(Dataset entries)
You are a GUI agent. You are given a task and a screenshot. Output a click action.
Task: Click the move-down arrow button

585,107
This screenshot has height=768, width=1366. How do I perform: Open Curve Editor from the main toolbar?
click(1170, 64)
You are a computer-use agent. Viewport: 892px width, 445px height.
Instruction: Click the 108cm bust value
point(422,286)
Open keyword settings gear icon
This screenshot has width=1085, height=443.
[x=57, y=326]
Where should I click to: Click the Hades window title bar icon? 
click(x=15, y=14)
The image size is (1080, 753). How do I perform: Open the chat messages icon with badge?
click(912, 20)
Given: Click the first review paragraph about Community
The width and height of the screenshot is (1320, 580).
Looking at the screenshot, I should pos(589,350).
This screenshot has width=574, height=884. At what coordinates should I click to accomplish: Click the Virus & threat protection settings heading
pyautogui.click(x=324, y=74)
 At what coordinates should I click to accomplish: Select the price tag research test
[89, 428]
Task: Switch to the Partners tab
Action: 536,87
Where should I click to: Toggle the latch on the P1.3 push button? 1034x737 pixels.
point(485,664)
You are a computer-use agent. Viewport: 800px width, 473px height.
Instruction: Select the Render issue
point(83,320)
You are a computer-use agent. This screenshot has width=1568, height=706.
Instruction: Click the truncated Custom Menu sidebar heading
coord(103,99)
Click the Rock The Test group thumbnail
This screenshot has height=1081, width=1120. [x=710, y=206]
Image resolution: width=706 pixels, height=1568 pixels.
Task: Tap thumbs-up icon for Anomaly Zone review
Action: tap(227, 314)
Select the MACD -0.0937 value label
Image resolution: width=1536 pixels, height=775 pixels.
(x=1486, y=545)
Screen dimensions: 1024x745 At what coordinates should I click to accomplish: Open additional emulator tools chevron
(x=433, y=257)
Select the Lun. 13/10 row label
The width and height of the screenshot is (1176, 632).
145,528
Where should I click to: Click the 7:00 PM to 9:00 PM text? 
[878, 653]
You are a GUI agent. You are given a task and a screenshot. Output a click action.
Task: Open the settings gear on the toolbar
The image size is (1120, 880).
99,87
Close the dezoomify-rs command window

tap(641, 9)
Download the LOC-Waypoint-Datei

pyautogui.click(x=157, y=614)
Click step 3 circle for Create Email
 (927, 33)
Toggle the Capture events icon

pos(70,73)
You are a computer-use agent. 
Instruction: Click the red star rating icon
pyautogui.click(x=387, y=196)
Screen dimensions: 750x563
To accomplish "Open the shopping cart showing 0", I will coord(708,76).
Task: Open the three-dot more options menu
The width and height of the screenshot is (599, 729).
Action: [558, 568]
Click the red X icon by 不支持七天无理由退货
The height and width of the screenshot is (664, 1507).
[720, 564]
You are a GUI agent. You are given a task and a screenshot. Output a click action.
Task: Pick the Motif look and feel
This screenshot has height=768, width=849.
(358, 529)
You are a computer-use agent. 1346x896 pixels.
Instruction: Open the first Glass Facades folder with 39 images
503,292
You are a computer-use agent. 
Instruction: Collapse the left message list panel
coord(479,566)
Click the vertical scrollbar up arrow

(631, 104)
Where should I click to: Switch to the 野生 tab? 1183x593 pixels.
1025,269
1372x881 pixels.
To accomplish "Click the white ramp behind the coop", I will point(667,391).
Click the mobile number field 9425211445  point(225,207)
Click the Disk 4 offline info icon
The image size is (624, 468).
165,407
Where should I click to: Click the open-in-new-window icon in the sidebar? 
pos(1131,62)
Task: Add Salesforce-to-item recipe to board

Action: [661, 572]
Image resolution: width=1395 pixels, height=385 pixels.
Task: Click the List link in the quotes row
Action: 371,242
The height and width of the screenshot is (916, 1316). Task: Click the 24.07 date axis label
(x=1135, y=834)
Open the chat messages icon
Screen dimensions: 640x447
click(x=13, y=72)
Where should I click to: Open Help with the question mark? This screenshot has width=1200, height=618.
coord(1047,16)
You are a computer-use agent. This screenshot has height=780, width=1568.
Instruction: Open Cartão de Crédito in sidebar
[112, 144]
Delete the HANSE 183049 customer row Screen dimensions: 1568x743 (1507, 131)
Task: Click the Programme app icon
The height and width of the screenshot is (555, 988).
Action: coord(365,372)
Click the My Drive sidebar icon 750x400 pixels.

→ TASK OBJECTIVE: Retype exactly. Start at the line with "Click the mobile" and stop at the last line of the data.

→ RESULT BELOW:
Click the mobile number field 9425211445  point(225,207)
Click the Disk 4 offline info icon
The image size is (624, 468).
165,407
Where should I click to: Click the open-in-new-window icon in the sidebar? 
pos(1131,62)
Task: Add Salesforce-to-item recipe to board

Action: [661, 572]
Image resolution: width=1395 pixels, height=385 pixels.
Task: Click the List link in the quotes row
Action: 371,242
The height and width of the screenshot is (916, 1316). Task: Click the 24.07 date axis label
(x=1135, y=834)
Open the chat messages icon
Screen dimensions: 640x447
click(x=13, y=72)
Where should I click to: Open Help with the question mark? This screenshot has width=1200, height=618.
coord(1047,16)
You are a computer-use agent. This screenshot has height=780, width=1568.
Instruction: Open Cartão de Crédito in sidebar
[112, 144]
Delete the HANSE 183049 customer row Screen dimensions: 1568x743 (1507, 131)
Task: Click the Programme app icon
The height and width of the screenshot is (555, 988).
Action: coord(365,372)
Click the My Drive sidebar icon 750x400 pixels.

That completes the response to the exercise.